Learning How to Become a Computer Tech in a Week

Lately, I've been on a mad search for a 'real' job. You know, the sort you get so that you can move out of your parents' basement and live in a cute condominium. My expertise mostly lies in the technology fields, so those are the jobs that I apply to. Recently, I've applied to a couple jobs at Intel for computer technician positions. Tearing apart computers and figuring out what's wrong with them isn't my specialty, but it's not something I'm unfamiliar with. I've upgraded hard drives and memory and have done some basic troubleshooting on motherboards. The level of expertise that the first position asked after informed me that the little bit of experience I did have was not sufficient. I suspect that my interviewer rolled his eyes a couple times while talking to me on the phone.

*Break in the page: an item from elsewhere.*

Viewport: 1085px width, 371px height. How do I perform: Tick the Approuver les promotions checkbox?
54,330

Obviously, working at Intel requires a lot of skill, so I set about to fix my lack of skill. My dad is a computer nerd. He was a computer nerd before computers were accessible to the normal person. He made himself a handheld computer when computers that took up entire floors of a building were still prevalent. This means that my dad has a lot of computers. A LOT of computers. I won't post a picture of our garage. One of the many benefits of this is that my dad can give me a computer practically on a whim. When I talked with him about my interview and what I felt I was lacking, he took me out to the garage and grabbed me the computer he's dubbed 'Flywheel.'

I got to have a lot of fun tearing the computer apart and looking at all it's components. I kept at least three books near me as references while I figured out what each part was, what it did, and why it wasn't working.

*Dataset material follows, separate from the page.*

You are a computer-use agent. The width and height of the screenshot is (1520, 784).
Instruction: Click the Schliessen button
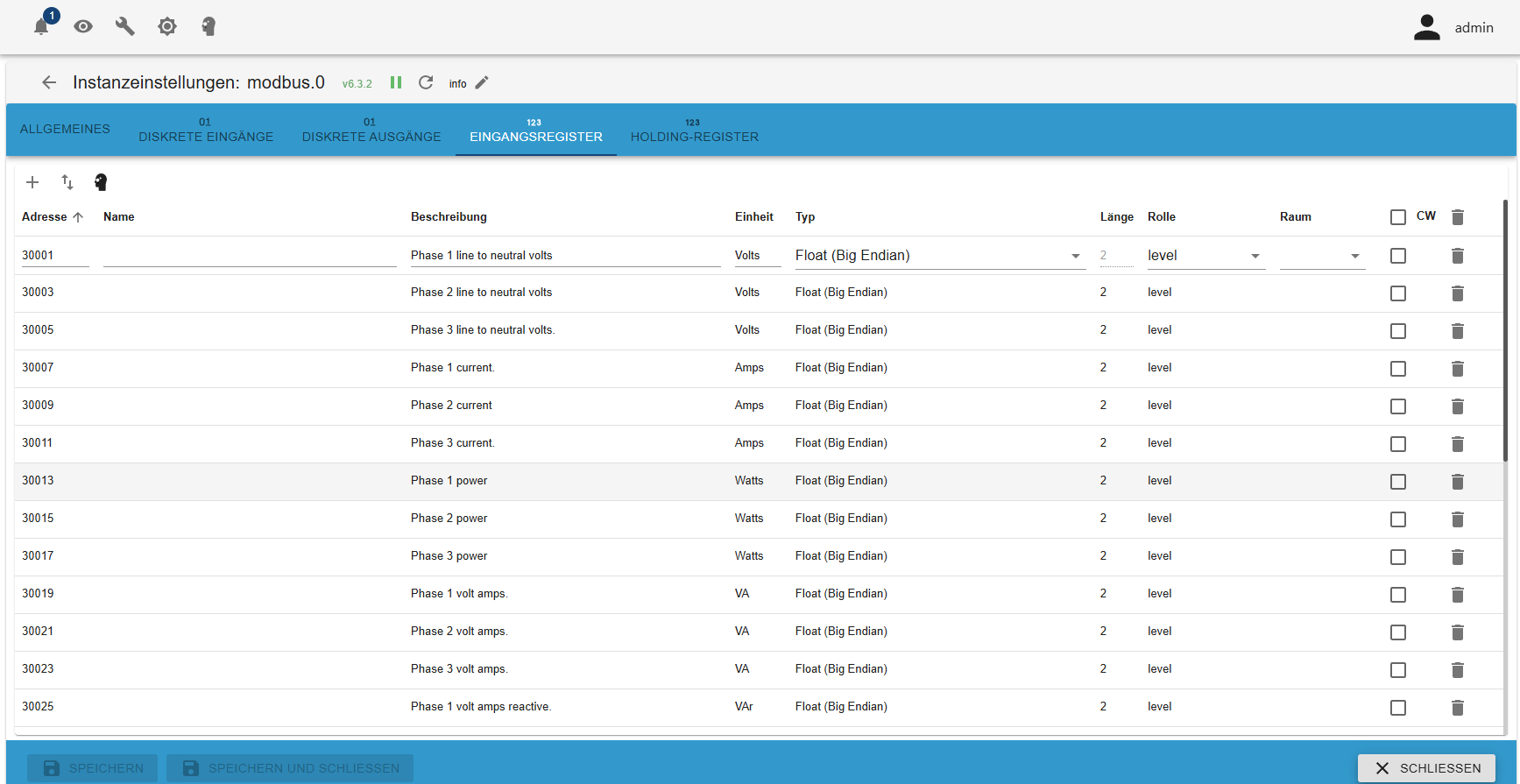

Now here's the technical section of this post for those of you that actually are computer techs:

I started the computer up to figure out what operating system is was running under, but it only brought up the BIOS and a 'cannot read disk' error, suggesting that I put a startup disk in the floppy drive. I dug around and found a Win98 boot disk and started the computer on that. I couldn't figure out how to make it take me to the  GUI, so I just plinked around with the DOS commands that I know. I found that I could see what was in the CD drive, the floppy drive, and the C: drive. I don't think that I was seeing the actual C: drive, though. I think it might have been something temporary that the startup disk setup so that I could install Win98.

My dad had seriously overclocked the Intel 80502 CPU to ~100MHz, which may not have normally been a big deal, but this whole computer is a frankenstein made out of frankensteins, with random parts assembled together into a system that works so long as you don't look at it funny. And when you  do look at it funny, the whole thing'll fly apart. Thus the name 'Flywheel.' I had to search around on the board and on the internet for a while, but I found out that there are some mechanical switches on the board to turn down the speed. I had originally looked in the BIOS, but there hadn't been any options for it there. (For those of you that are curious, the BIOS is AMIBIOS. )

I powered the computer back on after taking it down to 90MHz. That got rid of one of the POST code beeps, but brought on another. The beeps were telling me that there was something wrong with the external memory (1 long, 3 short), so I set about to checking each of the little memory sticks.

I still haven't figured out what's wrong with the computer, but I'm suspecting that one of the sticks of RAM is bad.